**What the task asks**
Restate the data below word for word, leaving nothing out.

┄┄┄┄┄┄┄┄┄┄

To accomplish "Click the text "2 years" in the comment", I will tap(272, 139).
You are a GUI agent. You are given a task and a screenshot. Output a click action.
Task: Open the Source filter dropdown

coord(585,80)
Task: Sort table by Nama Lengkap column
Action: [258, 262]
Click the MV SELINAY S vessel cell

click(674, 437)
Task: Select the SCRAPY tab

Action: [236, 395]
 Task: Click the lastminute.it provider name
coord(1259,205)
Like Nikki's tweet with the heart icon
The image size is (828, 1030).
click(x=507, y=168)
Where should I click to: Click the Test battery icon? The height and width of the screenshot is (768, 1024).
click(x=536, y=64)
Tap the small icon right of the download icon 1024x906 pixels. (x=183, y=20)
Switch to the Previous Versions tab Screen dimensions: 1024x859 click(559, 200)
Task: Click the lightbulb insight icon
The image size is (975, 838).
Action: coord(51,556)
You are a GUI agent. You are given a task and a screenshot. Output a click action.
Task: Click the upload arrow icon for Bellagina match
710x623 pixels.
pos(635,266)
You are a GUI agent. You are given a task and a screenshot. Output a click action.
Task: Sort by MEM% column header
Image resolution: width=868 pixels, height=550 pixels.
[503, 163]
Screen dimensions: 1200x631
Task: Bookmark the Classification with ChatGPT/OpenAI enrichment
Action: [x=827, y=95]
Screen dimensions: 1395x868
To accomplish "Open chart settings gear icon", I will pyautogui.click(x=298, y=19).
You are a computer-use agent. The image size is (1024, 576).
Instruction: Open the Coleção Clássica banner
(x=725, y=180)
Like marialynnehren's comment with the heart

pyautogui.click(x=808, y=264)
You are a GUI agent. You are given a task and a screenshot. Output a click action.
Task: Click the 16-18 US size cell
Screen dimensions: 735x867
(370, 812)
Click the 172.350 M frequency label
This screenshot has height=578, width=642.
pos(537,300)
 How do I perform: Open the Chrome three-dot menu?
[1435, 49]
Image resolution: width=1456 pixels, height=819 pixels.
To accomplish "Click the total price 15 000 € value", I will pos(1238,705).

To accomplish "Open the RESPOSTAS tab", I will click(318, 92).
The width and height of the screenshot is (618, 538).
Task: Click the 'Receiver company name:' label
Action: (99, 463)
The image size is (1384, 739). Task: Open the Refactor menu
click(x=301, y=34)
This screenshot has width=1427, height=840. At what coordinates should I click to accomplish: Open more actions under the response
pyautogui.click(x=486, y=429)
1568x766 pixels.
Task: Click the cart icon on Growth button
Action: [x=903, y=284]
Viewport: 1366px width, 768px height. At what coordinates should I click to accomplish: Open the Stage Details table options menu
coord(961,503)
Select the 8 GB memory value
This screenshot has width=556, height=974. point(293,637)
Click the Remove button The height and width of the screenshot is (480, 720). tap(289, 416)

┄┄┄┄┄┄┄┄┄┄

**Output of the task**
To accomplish "Click the text "2 years" in the comment", I will tap(272, 139).
You are a GUI agent. You are given a task and a screenshot. Output a click action.
Task: Open the Source filter dropdown

coord(585,80)
Task: Sort table by Nama Lengkap column
Action: [258, 262]
Click the MV SELINAY S vessel cell

click(674, 437)
Task: Select the SCRAPY tab

Action: [236, 395]
 Task: Click the lastminute.it provider name
coord(1259,205)
Like Nikki's tweet with the heart icon
The image size is (828, 1030).
click(x=507, y=168)
Where should I click to: Click the Test battery icon? The height and width of the screenshot is (768, 1024).
click(x=536, y=64)
Tap the small icon right of the download icon 1024x906 pixels. (x=183, y=20)
Switch to the Previous Versions tab Screen dimensions: 1024x859 click(559, 200)
Task: Click the lightbulb insight icon
The image size is (975, 838).
Action: coord(51,556)
You are a GUI agent. You are given a task and a screenshot. Output a click action.
Task: Click the upload arrow icon for Bellagina match
710x623 pixels.
pos(635,266)
You are a GUI agent. You are given a task and a screenshot. Output a click action.
Task: Sort by MEM% column header
Image resolution: width=868 pixels, height=550 pixels.
[503, 163]
Screen dimensions: 1200x631
Task: Bookmark the Classification with ChatGPT/OpenAI enrichment
Action: [x=827, y=95]
Screen dimensions: 1395x868
To accomplish "Open chart settings gear icon", I will pyautogui.click(x=298, y=19).
You are a computer-use agent. The image size is (1024, 576).
Instruction: Open the Coleção Clássica banner
(x=725, y=180)
Like marialynnehren's comment with the heart

pyautogui.click(x=808, y=264)
You are a GUI agent. You are given a task and a screenshot. Output a click action.
Task: Click the 16-18 US size cell
Screen dimensions: 735x867
(370, 812)
Click the 172.350 M frequency label
This screenshot has height=578, width=642.
pos(537,300)
 How do I perform: Open the Chrome three-dot menu?
[1435, 49]
Image resolution: width=1456 pixels, height=819 pixels.
To accomplish "Click the total price 15 000 € value", I will pos(1238,705).

To accomplish "Open the RESPOSTAS tab", I will click(318, 92).
The width and height of the screenshot is (618, 538).
Task: Click the 'Receiver company name:' label
Action: (99, 463)
The image size is (1384, 739). Task: Open the Refactor menu
click(x=301, y=34)
This screenshot has width=1427, height=840. At what coordinates should I click to accomplish: Open more actions under the response
pyautogui.click(x=486, y=429)
1568x766 pixels.
Task: Click the cart icon on Growth button
Action: [x=903, y=284]
Viewport: 1366px width, 768px height. At what coordinates should I click to accomplish: Open the Stage Details table options menu
coord(961,503)
Select the 8 GB memory value
This screenshot has width=556, height=974. point(293,637)
Click the Remove button The height and width of the screenshot is (480, 720). tap(289, 416)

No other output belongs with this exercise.